• To do: Render the lines that begin at the one containing "Image resolution: width=1567" and end with the one containing "click(x=100, y=84)", both included, as a JSON list of strings with one string per line and blank lines omitted.

____ Records provided

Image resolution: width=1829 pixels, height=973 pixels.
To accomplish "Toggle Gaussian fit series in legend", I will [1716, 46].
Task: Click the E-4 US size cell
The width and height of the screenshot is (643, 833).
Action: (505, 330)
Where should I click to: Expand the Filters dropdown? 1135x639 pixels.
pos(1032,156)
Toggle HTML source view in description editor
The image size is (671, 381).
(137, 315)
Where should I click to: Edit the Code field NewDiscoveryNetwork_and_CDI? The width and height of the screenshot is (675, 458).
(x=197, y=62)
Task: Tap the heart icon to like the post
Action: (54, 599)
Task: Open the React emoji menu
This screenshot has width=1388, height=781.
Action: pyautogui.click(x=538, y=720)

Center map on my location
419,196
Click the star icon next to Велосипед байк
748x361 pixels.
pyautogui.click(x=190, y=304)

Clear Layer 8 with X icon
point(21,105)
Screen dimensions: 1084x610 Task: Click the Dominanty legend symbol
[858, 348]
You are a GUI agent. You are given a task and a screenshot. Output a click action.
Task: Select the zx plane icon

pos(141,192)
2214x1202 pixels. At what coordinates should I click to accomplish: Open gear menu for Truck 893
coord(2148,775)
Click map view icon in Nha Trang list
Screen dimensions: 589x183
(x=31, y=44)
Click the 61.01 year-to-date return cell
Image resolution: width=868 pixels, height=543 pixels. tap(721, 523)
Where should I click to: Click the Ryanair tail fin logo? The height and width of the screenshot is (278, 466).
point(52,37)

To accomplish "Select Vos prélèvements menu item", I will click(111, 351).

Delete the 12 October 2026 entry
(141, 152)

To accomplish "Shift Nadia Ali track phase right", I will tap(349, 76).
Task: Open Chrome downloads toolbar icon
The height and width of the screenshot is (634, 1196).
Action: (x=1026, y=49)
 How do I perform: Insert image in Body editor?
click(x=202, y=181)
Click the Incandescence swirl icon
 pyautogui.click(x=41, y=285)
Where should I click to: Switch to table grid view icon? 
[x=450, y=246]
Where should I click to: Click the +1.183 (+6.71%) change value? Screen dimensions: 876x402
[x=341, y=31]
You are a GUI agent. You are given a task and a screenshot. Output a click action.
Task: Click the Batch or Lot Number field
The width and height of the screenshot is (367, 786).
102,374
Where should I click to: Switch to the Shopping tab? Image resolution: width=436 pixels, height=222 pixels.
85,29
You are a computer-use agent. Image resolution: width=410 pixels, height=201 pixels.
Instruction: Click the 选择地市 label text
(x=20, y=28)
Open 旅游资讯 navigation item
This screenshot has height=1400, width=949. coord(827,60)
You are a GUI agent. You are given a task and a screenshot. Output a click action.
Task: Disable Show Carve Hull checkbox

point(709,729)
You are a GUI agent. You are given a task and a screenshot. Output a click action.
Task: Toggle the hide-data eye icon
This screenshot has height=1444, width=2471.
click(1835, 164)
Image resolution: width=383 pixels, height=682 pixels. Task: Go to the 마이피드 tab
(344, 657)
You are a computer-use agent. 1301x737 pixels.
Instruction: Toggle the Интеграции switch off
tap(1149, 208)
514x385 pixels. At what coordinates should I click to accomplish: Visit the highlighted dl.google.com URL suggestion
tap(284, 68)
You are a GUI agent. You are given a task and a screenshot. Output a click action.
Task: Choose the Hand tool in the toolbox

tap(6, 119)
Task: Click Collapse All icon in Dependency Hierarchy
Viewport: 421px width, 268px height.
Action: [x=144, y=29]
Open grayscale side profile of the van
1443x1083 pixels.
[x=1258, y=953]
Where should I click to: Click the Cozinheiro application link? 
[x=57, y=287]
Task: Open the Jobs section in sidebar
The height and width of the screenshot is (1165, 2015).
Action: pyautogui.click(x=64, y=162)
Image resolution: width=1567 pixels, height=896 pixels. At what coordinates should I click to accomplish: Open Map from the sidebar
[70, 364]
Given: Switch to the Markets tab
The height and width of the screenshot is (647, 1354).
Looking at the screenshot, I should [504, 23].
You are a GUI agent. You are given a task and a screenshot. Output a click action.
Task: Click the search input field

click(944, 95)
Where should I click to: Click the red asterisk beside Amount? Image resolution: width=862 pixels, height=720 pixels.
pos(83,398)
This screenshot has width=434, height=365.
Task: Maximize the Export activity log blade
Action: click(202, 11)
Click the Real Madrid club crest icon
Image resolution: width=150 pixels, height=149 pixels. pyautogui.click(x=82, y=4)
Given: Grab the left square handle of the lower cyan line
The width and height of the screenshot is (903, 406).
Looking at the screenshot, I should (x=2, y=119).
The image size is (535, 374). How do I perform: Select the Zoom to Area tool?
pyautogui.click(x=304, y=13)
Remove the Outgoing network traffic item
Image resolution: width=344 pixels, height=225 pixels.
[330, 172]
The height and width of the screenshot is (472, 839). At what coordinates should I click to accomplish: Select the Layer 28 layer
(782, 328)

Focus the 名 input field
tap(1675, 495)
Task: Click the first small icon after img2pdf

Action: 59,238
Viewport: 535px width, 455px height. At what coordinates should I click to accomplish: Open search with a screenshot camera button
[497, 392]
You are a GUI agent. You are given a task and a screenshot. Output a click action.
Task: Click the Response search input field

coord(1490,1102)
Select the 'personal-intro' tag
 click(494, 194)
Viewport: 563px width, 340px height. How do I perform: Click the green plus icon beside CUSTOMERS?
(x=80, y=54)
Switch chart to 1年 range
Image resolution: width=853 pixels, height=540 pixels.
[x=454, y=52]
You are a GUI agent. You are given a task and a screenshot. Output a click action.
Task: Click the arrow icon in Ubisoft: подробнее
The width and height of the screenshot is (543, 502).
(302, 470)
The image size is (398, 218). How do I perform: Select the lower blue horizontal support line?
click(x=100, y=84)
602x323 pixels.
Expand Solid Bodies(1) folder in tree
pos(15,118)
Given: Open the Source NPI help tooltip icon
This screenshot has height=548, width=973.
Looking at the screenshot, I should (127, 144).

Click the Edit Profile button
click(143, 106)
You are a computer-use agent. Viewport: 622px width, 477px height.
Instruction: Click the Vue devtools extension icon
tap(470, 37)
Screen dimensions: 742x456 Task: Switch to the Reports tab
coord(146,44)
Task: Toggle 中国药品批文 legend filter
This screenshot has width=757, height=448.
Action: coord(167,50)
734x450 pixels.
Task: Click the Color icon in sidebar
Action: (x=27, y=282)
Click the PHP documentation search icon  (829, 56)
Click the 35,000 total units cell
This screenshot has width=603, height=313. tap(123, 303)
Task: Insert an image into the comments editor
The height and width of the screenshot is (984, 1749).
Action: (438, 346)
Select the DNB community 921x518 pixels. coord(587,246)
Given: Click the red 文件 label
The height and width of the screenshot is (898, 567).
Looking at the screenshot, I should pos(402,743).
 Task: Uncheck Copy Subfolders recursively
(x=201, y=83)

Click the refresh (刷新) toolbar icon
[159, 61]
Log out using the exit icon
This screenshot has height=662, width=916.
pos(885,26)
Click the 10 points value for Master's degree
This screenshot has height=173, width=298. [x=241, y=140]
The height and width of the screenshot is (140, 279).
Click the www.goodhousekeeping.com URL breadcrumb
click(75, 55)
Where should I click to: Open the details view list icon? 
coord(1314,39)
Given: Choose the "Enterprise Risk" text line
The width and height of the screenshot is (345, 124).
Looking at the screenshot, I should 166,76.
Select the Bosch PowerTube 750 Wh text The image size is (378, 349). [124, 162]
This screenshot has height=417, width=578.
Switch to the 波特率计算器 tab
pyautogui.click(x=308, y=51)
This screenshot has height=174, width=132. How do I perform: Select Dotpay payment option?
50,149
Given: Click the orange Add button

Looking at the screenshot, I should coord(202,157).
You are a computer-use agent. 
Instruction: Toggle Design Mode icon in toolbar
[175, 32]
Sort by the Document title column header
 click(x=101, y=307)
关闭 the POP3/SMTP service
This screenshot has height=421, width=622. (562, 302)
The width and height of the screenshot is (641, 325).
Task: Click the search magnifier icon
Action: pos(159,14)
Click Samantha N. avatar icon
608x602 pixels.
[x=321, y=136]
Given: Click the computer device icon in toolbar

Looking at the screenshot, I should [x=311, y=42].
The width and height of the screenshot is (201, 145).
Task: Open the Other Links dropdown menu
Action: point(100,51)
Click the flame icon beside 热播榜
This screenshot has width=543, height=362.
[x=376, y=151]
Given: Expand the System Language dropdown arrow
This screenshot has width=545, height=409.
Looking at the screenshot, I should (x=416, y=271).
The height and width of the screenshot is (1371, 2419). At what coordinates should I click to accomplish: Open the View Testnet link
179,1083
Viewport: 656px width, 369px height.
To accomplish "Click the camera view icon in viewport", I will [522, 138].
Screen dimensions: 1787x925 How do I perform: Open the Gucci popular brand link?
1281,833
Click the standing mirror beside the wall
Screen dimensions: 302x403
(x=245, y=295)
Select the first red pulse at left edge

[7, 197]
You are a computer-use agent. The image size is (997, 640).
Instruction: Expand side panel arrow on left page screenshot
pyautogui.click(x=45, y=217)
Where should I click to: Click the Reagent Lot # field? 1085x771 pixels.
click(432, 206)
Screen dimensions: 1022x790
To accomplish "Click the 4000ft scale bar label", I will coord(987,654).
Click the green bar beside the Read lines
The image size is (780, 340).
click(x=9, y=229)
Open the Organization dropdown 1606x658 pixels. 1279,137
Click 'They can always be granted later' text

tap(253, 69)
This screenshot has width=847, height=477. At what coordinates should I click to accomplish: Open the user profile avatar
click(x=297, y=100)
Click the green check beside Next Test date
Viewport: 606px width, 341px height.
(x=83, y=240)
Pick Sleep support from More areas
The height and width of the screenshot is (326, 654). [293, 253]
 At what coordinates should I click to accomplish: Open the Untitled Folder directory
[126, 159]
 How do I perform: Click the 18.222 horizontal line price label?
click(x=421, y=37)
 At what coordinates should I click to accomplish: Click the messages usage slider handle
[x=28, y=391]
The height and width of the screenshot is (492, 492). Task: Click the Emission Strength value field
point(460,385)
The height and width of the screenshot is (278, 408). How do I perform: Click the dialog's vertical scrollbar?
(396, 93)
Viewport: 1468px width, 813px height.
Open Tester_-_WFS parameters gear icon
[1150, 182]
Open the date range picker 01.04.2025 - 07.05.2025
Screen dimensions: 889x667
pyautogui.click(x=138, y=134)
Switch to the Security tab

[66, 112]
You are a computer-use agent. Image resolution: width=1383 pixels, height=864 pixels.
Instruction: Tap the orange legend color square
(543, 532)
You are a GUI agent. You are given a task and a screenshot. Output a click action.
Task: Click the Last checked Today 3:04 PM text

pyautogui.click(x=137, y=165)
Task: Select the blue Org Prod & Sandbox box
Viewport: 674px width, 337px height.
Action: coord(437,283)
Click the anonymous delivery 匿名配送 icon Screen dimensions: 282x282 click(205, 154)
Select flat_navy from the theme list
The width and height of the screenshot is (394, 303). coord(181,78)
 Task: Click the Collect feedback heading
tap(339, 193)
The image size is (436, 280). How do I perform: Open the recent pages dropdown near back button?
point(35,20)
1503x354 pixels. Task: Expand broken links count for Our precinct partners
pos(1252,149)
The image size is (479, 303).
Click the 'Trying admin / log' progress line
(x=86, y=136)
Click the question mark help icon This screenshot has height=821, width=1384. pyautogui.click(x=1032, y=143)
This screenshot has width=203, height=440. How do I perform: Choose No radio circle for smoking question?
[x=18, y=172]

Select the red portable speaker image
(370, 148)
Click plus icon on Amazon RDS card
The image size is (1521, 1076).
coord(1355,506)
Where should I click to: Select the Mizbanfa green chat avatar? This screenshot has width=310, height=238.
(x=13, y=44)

________

• Complete answer:
[
  "Image resolution: width=1567 pixels, height=896 pixels. At what coordinates should I click to accomplish: Open Map from the sidebar",
  "[70, 364]",
  "Given: Switch to the Markets tab",
  "The height and width of the screenshot is (647, 1354).",
  "Looking at the screenshot, I should [504, 23].",
  "You are a GUI agent. You are given a task and a screenshot. Output a click action.",
  "Task: Click the search input field",
  "click(944, 95)",
  "Where should I click to: Click the red asterisk beside Amount? Image resolution: width=862 pixels, height=720 pixels.",
  "pos(83,398)",
  "This screenshot has width=434, height=365.",
  "Task: Maximize the Export activity log blade",
  "Action: click(202, 11)",
  "Click the Real Madrid club crest icon",
  "Image resolution: width=150 pixels, height=149 pixels. pyautogui.click(x=82, y=4)",
  "Given: Grab the left square handle of the lower cyan line",
  "The width and height of the screenshot is (903, 406).",
  "Looking at the screenshot, I should (x=2, y=119).",
  "The image size is (535, 374). How do I perform: Select the Zoom to Area tool?",
  "pyautogui.click(x=304, y=13)",
  "Remove the Outgoing network traffic item",
  "Image resolution: width=344 pixels, height=225 pixels.",
  "[330, 172]",
  "The height and width of the screenshot is (472, 839). At what coordinates should I click to accomplish: Select the Layer 28 layer",
  "(782, 328)",
  "Focus the 名 input field",
  "tap(1675, 495)",
  "Task: Click the first small icon after img2pdf",
  "Action: 59,238",
  "Viewport: 535px width, 455px height. At what coordinates should I click to accomplish: Open search with a screenshot camera button",
  "[497, 392]",
  "You are a GUI agent. You are given a task and a screenshot. Output a click action.",
  "Task: Click the Response search input field",
  "coord(1490,1102)",
  "Select the 'personal-intro' tag",
  " click(494, 194)",
  "Viewport: 563px width, 340px height. How do I perform: Click the green plus icon beside CUSTOMERS?",
  "(x=80, y=54)",
  "Switch chart to 1年 range",
  "Image resolution: width=853 pixels, height=540 pixels.",
  "[x=454, y=52]",
  "You are a GUI agent. You are given a task and a screenshot. Output a click action.",
  "Task: Click the arrow icon in Ubisoft: подробнее",
  "The width and height of the screenshot is (543, 502).",
  "(302, 470)",
  "The image size is (398, 218). How do I perform: Select the lower blue horizontal support line?",
  "click(x=100, y=84)"
]